O chamado efeito backlash é de difícil tradução, muito embora provoque diversos debates no âmbito do direito constitucional. Na visão de Cass Sunstein, seria uma intensa desaprovação pública de determinada decisão da Suprema Corte, que se expressaria, em termos práticos, por uma atuação política e social cujo objetivo é retirar sua força normativa [1].

No contexto norte-americano, pôde-se vislumbrar o efeito backlash após as decisões da Suprema Corte sobre igualdade racial, no caso Brown v. Board of Education, e depois no precedente Roe v. Wade, no qual foi determinada a descriminalização do aborto.

Por sua vez, no Brasil, o melhor exemplo parece ser a ADIn 4983, em que se definiu a proibição da vaquejada. Logo após a decisão, foi apresentado o PL 24/2016 para a regulamentação da vaquejada. Referido projeto foi aprovado e convertido na Lei 13.364/2016 que passou a reconhecer a vaquejada como manifestação da cultura nacional e patrimônio cultural imaterial.

Nada obstante a dimensão costumeiramente negativa do efeito backlash, trata-se, em boa medida, de um dissenso legítimo entre poderes, o qual pode ser balizado pelas regras democráticas. Na maior parte dos casos, leva a uma resposta imediata do legislador contra determinada decisão da jurisdição constitucional.

Ou seja, dentro das regras do jogo, o backlash pode ser tratado pelas instituições e evoluir para um diálogo entre Judiciário e Legislativo [2]. Obviamente, o diálogo também poderia ser desenvolvido em conjunto com a sociedade civil, além de outros setores que possam fornecer conhecimentos metajurídicos para a solução de casos complexos submetidos à jurisdição constitucional [3]. Assim, abrem-se as portas para que o Judiciário possa aprender com esses importes externos, nos casos em que a discordância é legítima e a atuação dos demais players (sejam institucionais, como os demais poderes, ou a sociedade civil organizada) é em busca de um aprimoramento da decisão originalmente combatida.
★ ★ ★
* [Conjunto de exercícios]
[A] Cite literalmente, do texto sobre o efeito backlash, o trecho que vai de "Por sua vez, no" até "patrimônio cultural imaterial.".
[B] Dê continuidade ao texto sobre o efeito backlash a partir da última frase apresentada.

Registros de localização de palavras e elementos
★ ★ ★
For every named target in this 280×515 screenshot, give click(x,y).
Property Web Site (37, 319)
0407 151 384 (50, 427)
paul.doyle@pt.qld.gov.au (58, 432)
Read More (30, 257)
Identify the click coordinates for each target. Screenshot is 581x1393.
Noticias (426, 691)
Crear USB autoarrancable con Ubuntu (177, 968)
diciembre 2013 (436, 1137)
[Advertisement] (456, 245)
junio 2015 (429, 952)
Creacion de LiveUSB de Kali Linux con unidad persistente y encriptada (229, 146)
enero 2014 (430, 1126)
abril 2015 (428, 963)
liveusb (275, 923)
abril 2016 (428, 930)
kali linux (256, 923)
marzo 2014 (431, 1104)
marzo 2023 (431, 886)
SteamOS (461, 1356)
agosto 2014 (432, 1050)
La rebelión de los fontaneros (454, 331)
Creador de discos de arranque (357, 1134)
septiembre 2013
★ ★ ★
* [Respostas por tarefa]
[A]
Por sua vez, no Brasil, o melhor exemplo parece ser a ADIn 4983, em que se definiu a proibição da vaquejada. Logo após a decisão, foi apresentado o PL 24/2016 para a regulamentação da vaquejada. Referido projeto foi aprovado e convertido na Lei 13.364/2016 que passou a reconhecer a vaquejada como manifestação da cultura nacional e patrimônio cultural imaterial.

[B]
Contudo, há de se analisar, em cada caso, se a discordância materializada no backlash é única e exclusivamente política, no sentido estrito de que "determinada decisão judicial deve ser derrubada, tão somente porque favorece determinado inimigo".

Ora, a ideia de um controle "repressivo" de constitucionalidade traz consigo não só a noção de uma racionalidade jurídica que se esgota em si mesma, como a imposição vertical de decisões que podem, muitas vezes, provocar o indesejável efeito backlash.

Contudo, em uma democracia constitucional funcional, o ruído institucional gerado por essa atuação do Poder Judiciário poderia evoluir para um modelo dialógico, que ressalta a importância da decisão de inconstitucionalidade como construção coletiva e oportunidade de aprimoramento do ordenamento jurídico, tendo por norte, em especial, a crescente complexidade regulatória e tecnológica que tem desafiado a jurisdição constitucional na pós-modernidade.

Ocorre que, no Brasil dos últimos anos, temos criado um modelo degenerado de backlash. O adjetivo é proposital: tais reações têm por finalidade específica o uso das instituições oficiais para implementar ideias autocráticas [4].

Qual seria o backlash degenerado à brasileira? Parlamentares insatisfeitos com a decisão do STF tentam emparedá-lo com a apresentação de numerosos pedidos de impeachment. Não raras vezes, tais pedidos são "corroborados" pelo notório saber de alguns digital influencers e outros setores da mídia que examinam a atuação do STF com a seriedade e o rigor analítico de quem assiste a uma partida de futebol no botequim.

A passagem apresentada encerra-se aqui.